*What you will do:*
Retype, without changes, every line from the line that contains "Task: Click the blue Upload image button" through the final line of the records. Exclude pictures.
------------
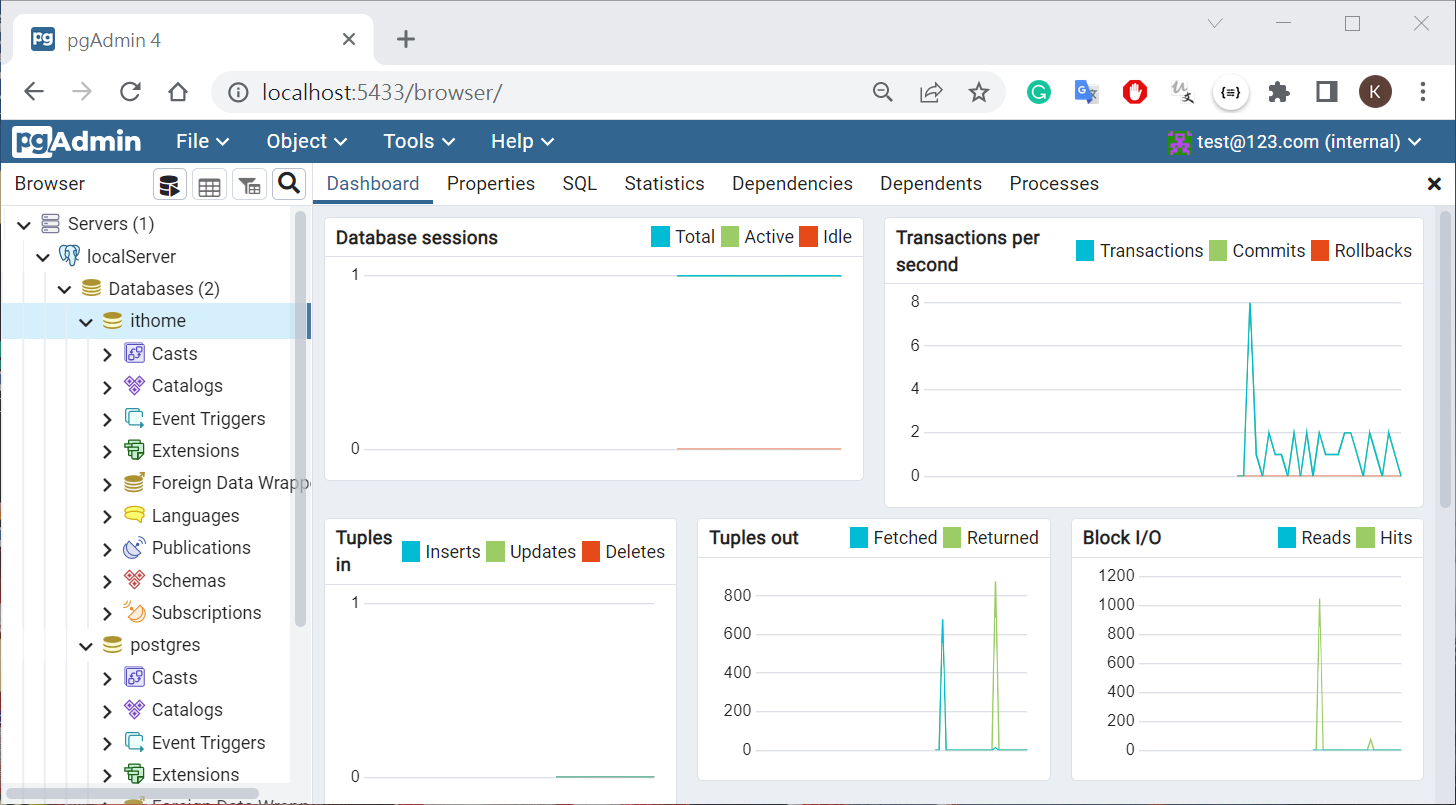The width and height of the screenshot is (1456, 805).
Task: Collapse the ithome database node
Action: click(x=86, y=322)
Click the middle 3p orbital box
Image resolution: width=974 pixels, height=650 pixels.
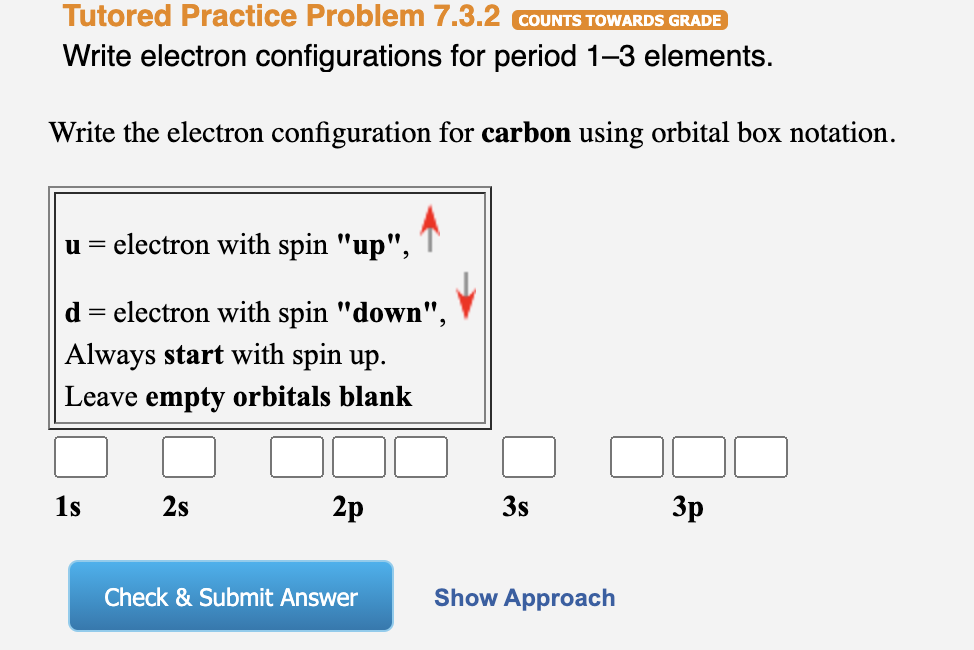click(698, 456)
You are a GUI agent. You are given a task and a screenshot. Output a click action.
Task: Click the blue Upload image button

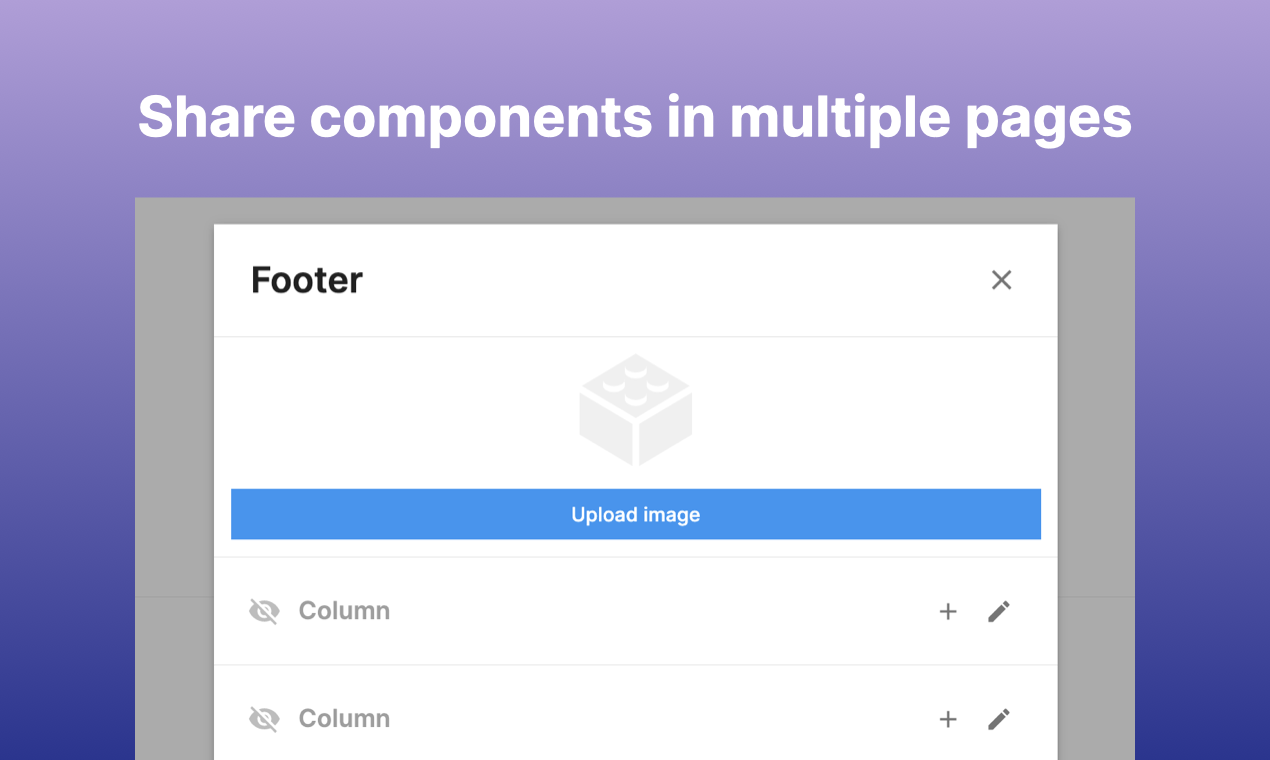pos(636,514)
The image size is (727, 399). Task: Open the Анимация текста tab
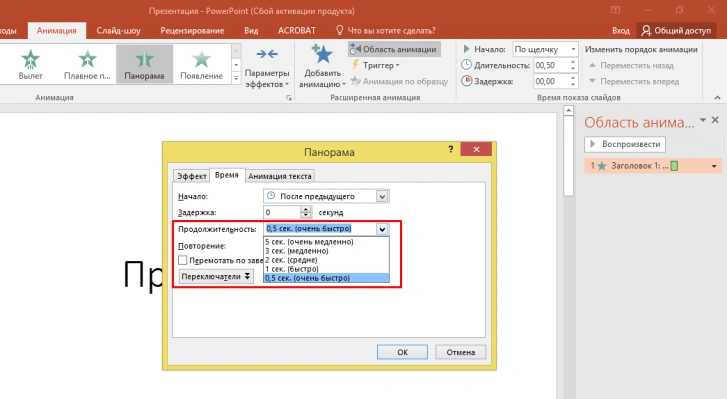(x=280, y=176)
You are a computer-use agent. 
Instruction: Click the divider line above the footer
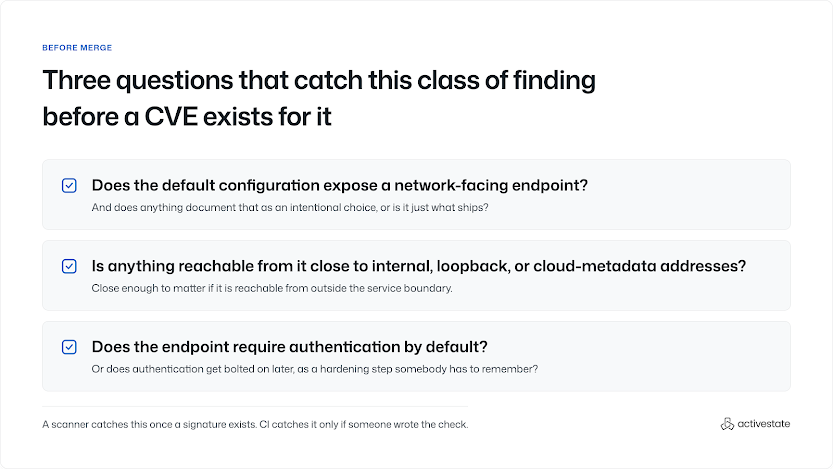[x=255, y=406]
------------
*Exercise result:*
Task: Click the blue Upload image button

pos(636,514)
The image size is (727, 399). Task: Open the Анимация текста tab
(x=280, y=176)
You are a computer-use agent. 
Instruction: Click the divider line above the footer
[x=255, y=406]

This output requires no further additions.